Marx also wrote, “In London they can find no better use for the excretion of four and a half million human beings than to contaminate the Thames with it at heavy expense”
For Marx people and nature are not “two separate ‘things’”. Marx was deeply concerned with capitalism’s tendency toward “sapping the original sources of all wealth, the soil and the labourer.” Marx’s projection of communal land does not connote a right of “owners” to unrestricted use based on “possession.” Rather, like all communal property, it confers the right to responsibly utilize the land as a condition of free human development. As Marx seeks to treat “the soil as eternal communal property, an inalienable condition for the existence and reproduction of a chain of successive generations of the human race.”

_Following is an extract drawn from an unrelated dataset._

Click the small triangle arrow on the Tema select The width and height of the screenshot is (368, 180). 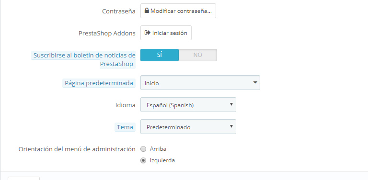click(231, 126)

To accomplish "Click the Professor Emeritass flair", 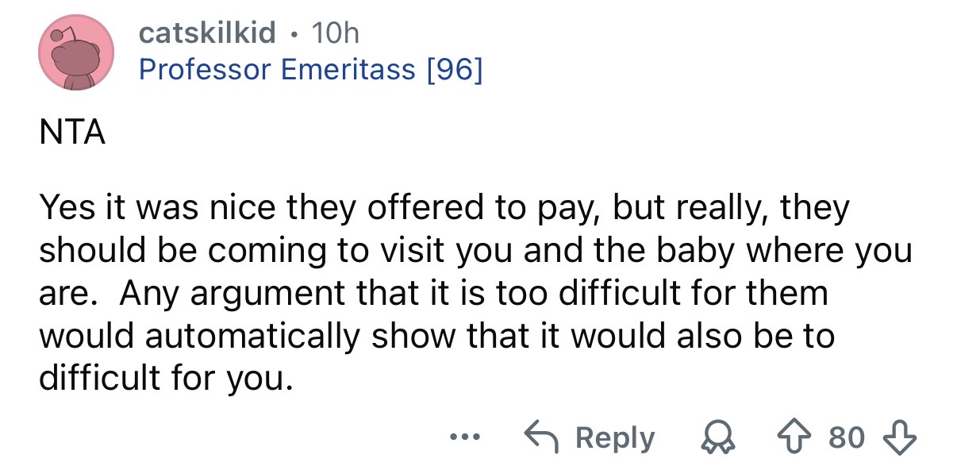I will coord(277,69).
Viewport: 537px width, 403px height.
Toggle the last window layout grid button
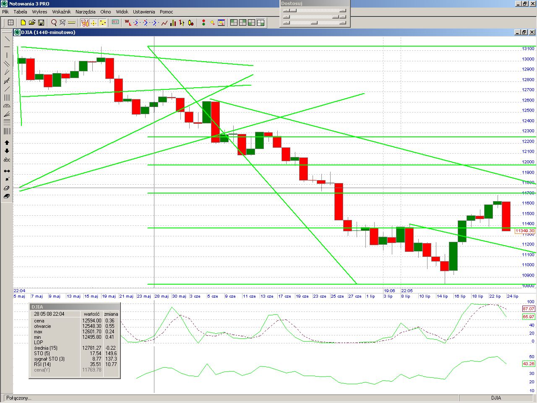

Marx defines communism as “the unity of being of man with nature.” He explains “Even an entire society, a nation, or all simultaneously existing societies taken together are not owners of the earth. They are simply its possessors, its beneficiaries, and have to bequeath it in an improved state to succeeding generations as boni patres familias [good heads of the household].”
Wonderful to see the coverage.
Would be great to see the help; I hope someone does.
A few bodies of idea working with and towards regenerative agriculture, fit for participation right now are syntropic agriculture, agricoltura sinergica, Masonobu Fukuoka’s natural farming, and, most extensively and systematically, permaculture.
There are many, many excellent ideas that can function as part of a system.
Rome was basically responsible for many of the world’s current problems by wiping out natural habitat and replacing it with monoculture, as well as advancing the idea that population centers, militarism, and outnumbering opponents is the best way to advance their own interests. Diversity and subsistence went out the window, replaced by profit and need for continuous expansion, since profit requires more than simply breaking even to stay viable. This world is finite. At some point we will reach a breaking point.
Yes, we need to grasp the whole historical trajectory of agriculture and society, “from the roots” to the present day catastrophes.
The Gates Foundation wants hyper-modern technical fixes like genetically modified crops. What we need is a full system change to allow society to refocus away from greed and conquest, and allow the ecology to rebalance.